§ THE PROBLEM: Reproduce the listing lines that fall between the line containing "Where should I" and the line containing "point(197,644)", inclusive, with no changes. Leave the pictures out of your answer.

start PROVIDED DATA

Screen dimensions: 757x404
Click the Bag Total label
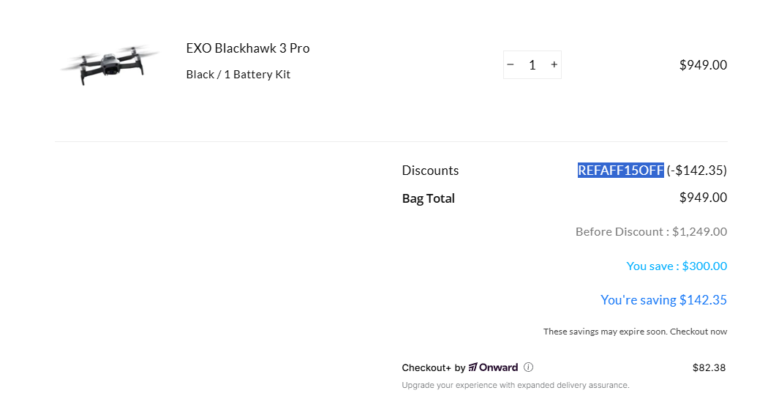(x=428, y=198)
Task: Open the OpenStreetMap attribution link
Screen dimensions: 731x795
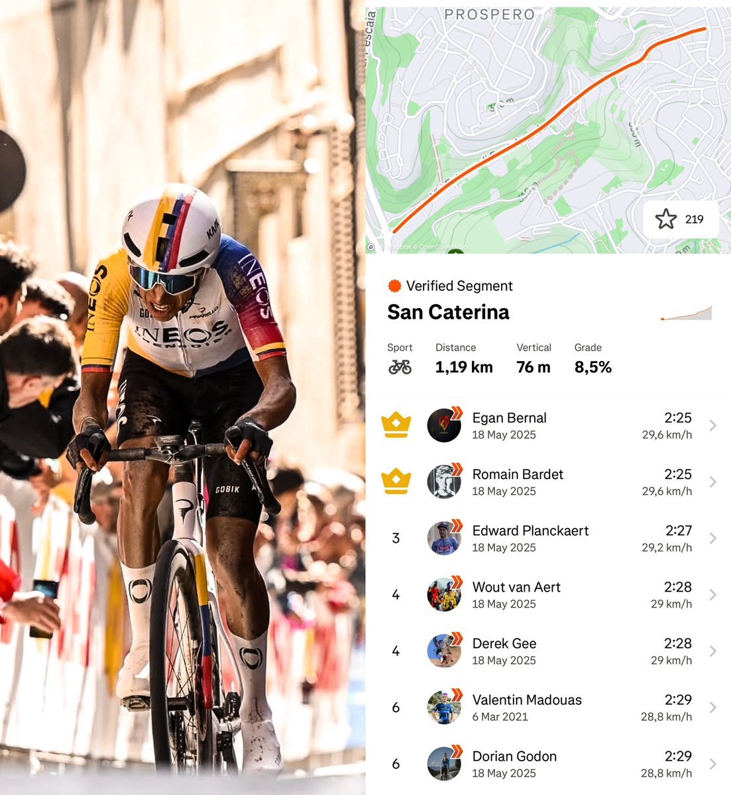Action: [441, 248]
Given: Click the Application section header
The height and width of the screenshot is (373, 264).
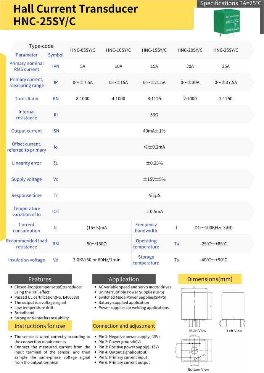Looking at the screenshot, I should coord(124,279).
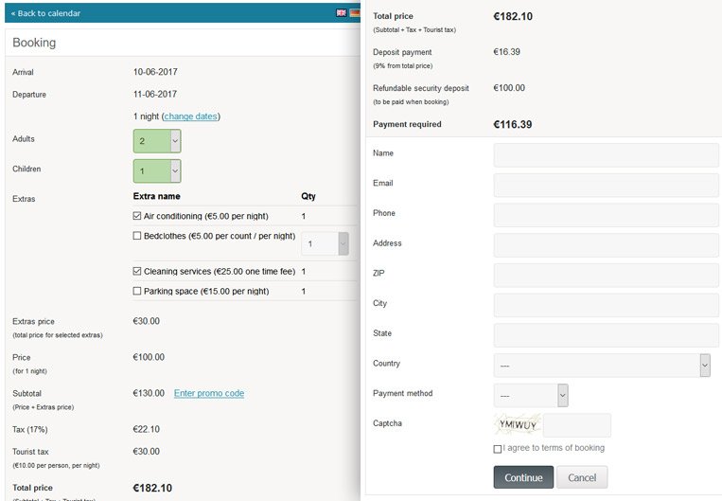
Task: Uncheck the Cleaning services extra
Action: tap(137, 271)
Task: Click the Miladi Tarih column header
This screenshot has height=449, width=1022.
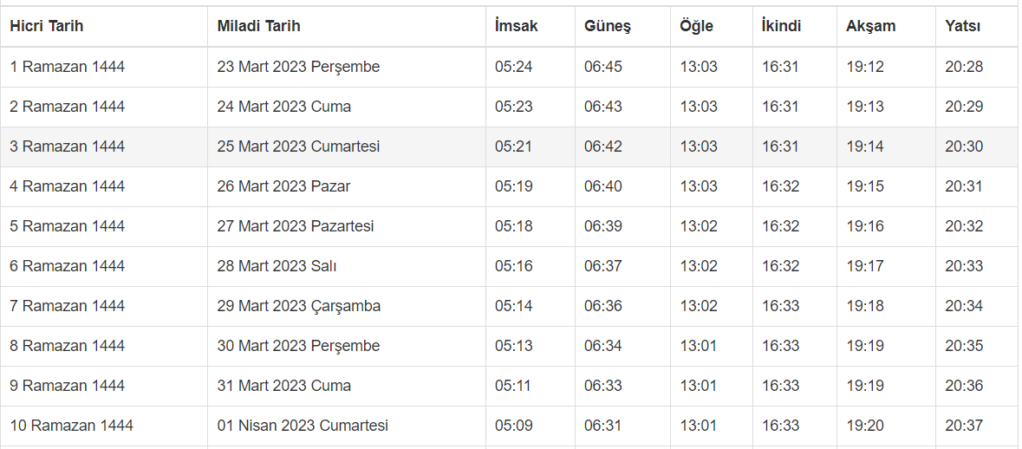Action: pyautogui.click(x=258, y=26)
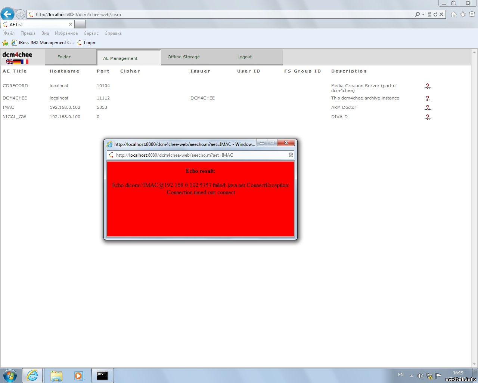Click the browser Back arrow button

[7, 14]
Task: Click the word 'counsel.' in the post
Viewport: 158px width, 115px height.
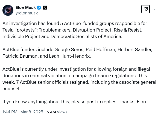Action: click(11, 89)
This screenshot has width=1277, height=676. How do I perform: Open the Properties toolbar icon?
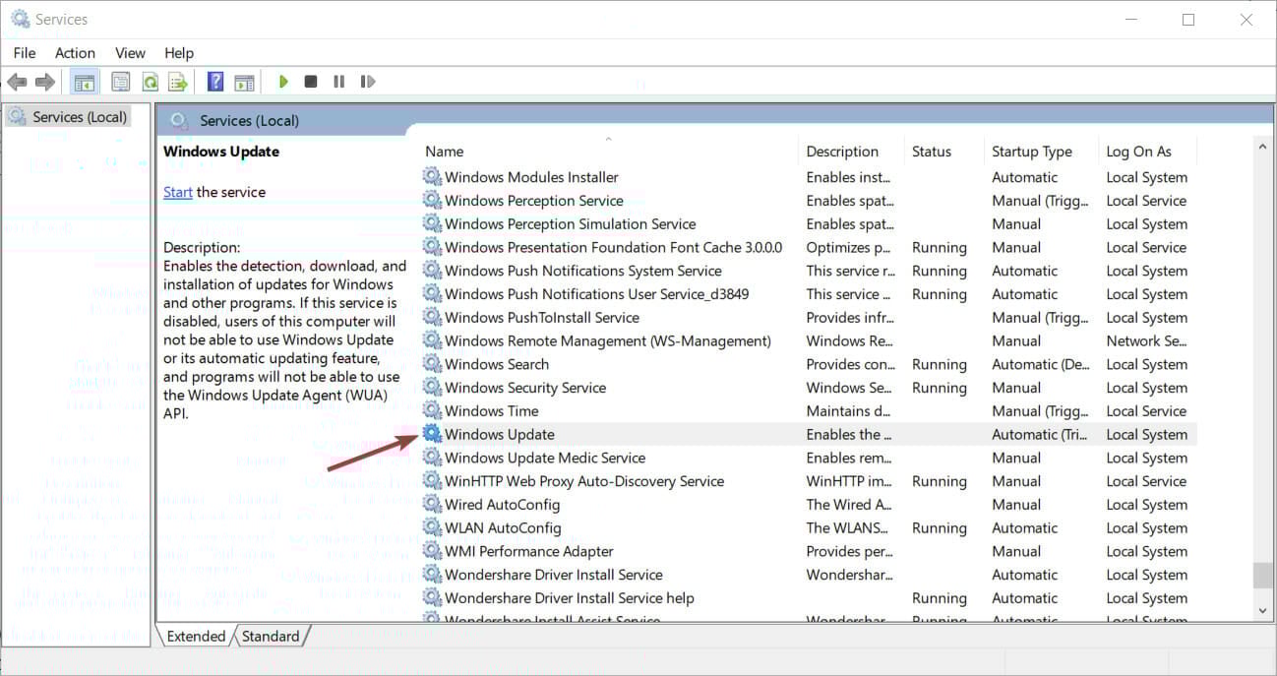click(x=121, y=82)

end PROVIDED DATA
start PROVIDED DATA

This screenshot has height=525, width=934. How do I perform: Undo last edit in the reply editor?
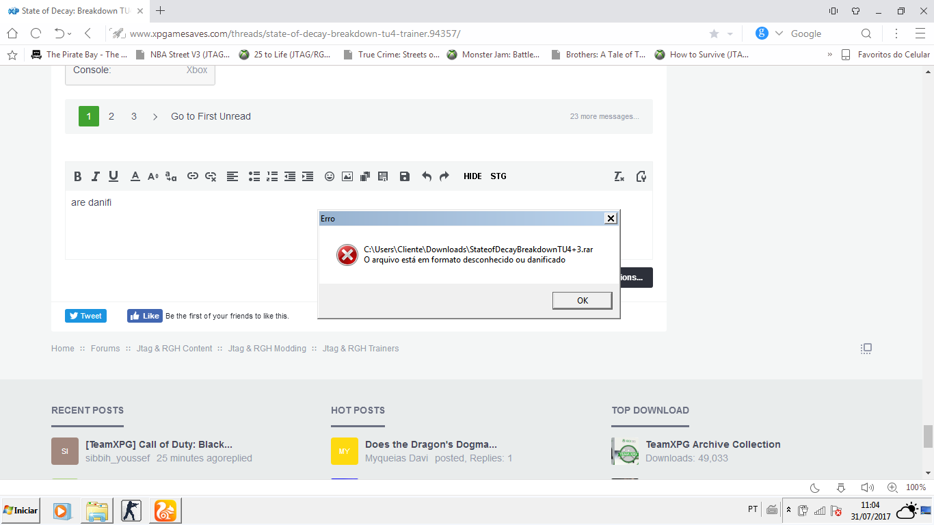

end PROVIDED DATA
start PROVIDED DATA

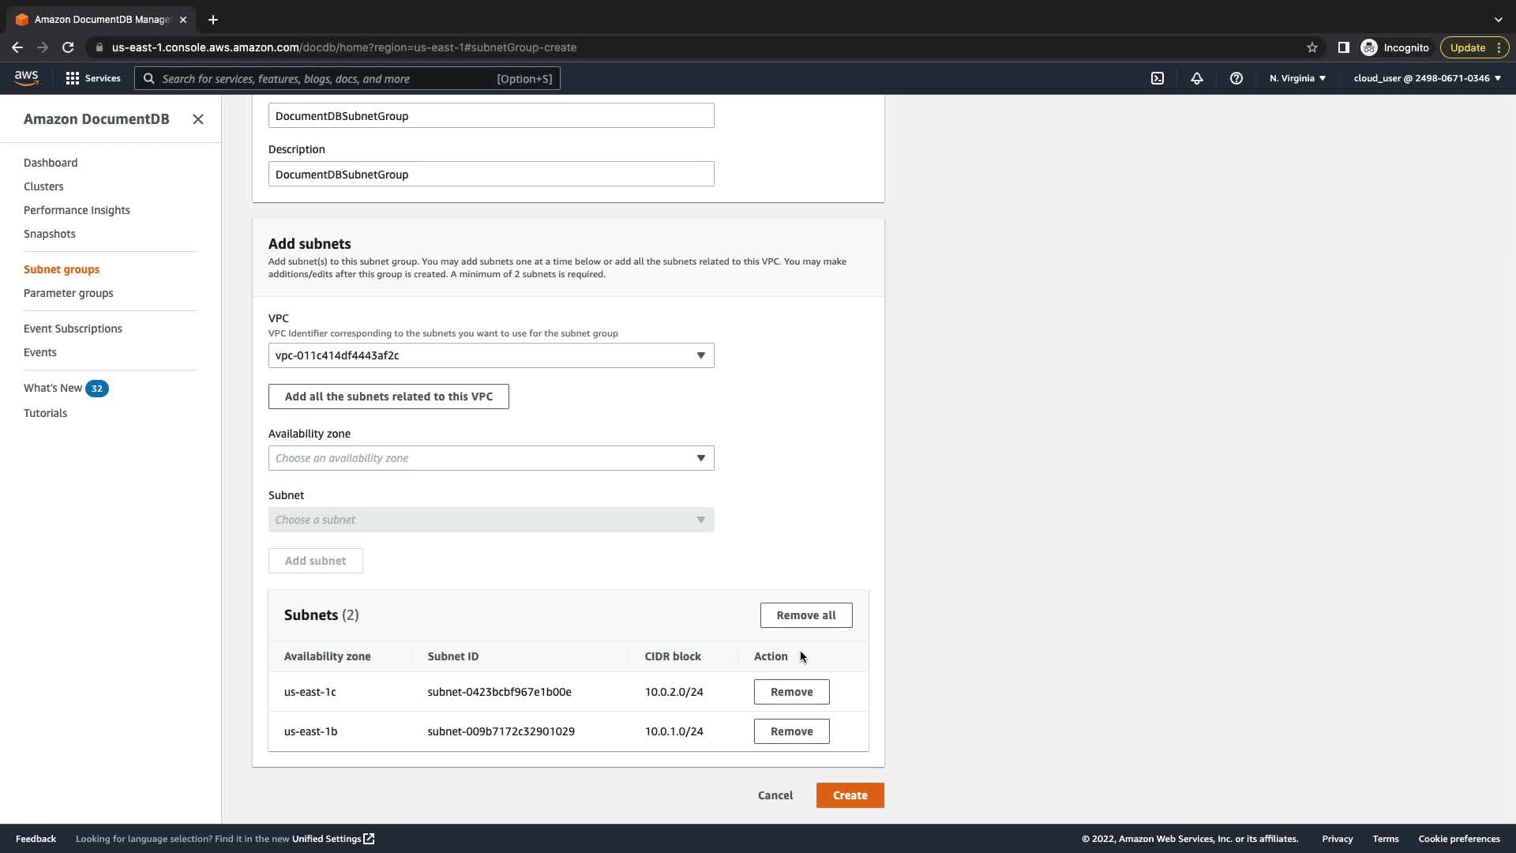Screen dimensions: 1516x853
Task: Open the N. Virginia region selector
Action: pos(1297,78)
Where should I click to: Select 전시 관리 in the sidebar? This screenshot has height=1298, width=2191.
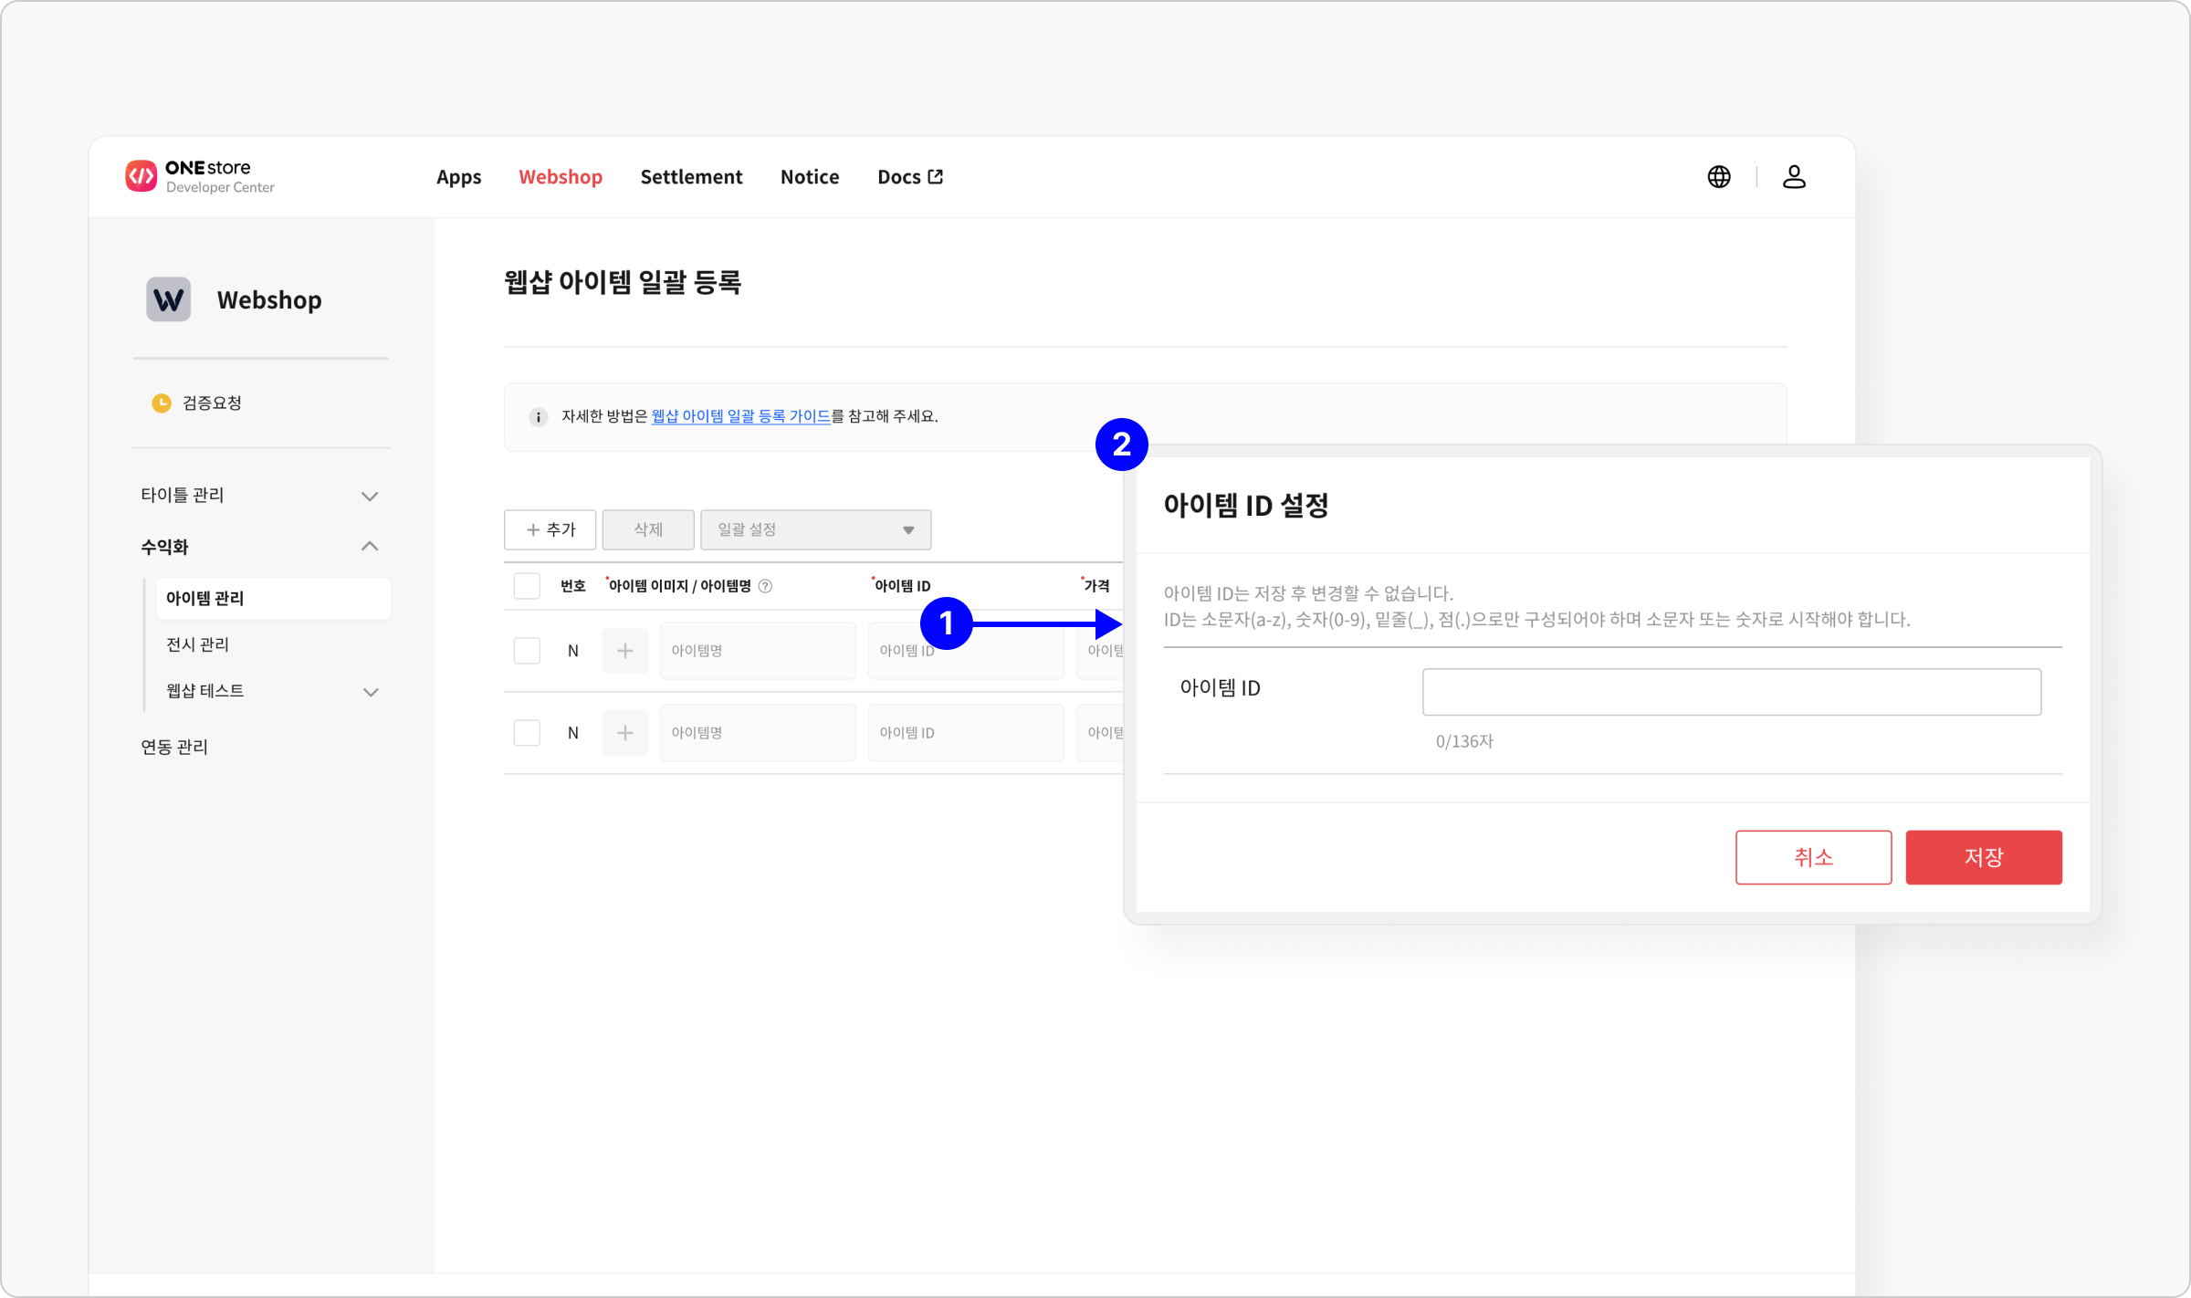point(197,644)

end PROVIDED DATA

§ OUTPUT FOR THIS EXERCISE:
Where should I click to: Select 전시 관리 in the sidebar? This screenshot has height=1298, width=2191.
point(197,644)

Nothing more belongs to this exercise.